Electron も Node.js を使ってるんで、標準で用意されてない処理でカオスなのは必至。ちゃんとした ZIP ライブラリを探すところからってのは泣きそう。とはいえ、OCaml の状況に比べれば利用者が多いというだけでも Node.js の方が断然有利。多分。

ともかく、JavaScript をいわゆる LL 的にサクっと書いてサクっと動かすには Node.js が適切なのだと判断。やっぱり名前がおかしいよなぁ。.js は余計だろ。で、しかも Windows と Linux で、多分 Mac OS X でも同じ JavaScript で同じように動くプログラムを書けそうだ。ココ重要です。はっきり言ってこれ(マルチプラットフォーム)がなけりゃ手を出してない。

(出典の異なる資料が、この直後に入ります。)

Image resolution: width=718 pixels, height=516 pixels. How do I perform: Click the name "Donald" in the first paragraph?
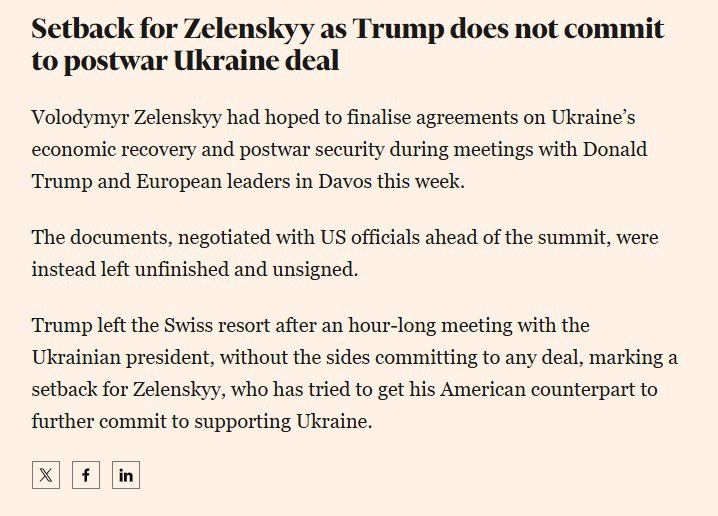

Node.js のライブラリ文書をざっと眺めると、それなりに、特にネットワーク関連が充実してるようだ。でも多分 Python の方が充実してる。前述したように ZIP ファイルは標準では扱えない。何故か XML も標準では扱えない。なんだってぇええ。モチベーションが負の数になっちゃうよ。なんでこんなのが流行ってるんだろう。
Unix システムコール程度のライブラリ環境でも書ける程度のサンプルを書いてみる。OCaml では色々と標準的にあってもよかろうにと思う程度に足りない部分があったが、Node.js + JavaScript ではそういう部分はなかった。Array と Object と String が機能豊富だからだろう。Scala や Python と同程度の記述で書ける。
どんな素晴らしい言語でもへっぽこな環境やライブラリしかなかったら見向きもされない(OCamlがまさにそう)。どんなしょぼい言語でも適切な環境やライブラリが他に無いなら使われる(かつてのUnix/DOS/WindowsとC)。JavaScript は言語仕様は面白いんだが、開発実行環境はまだ微妙ですな。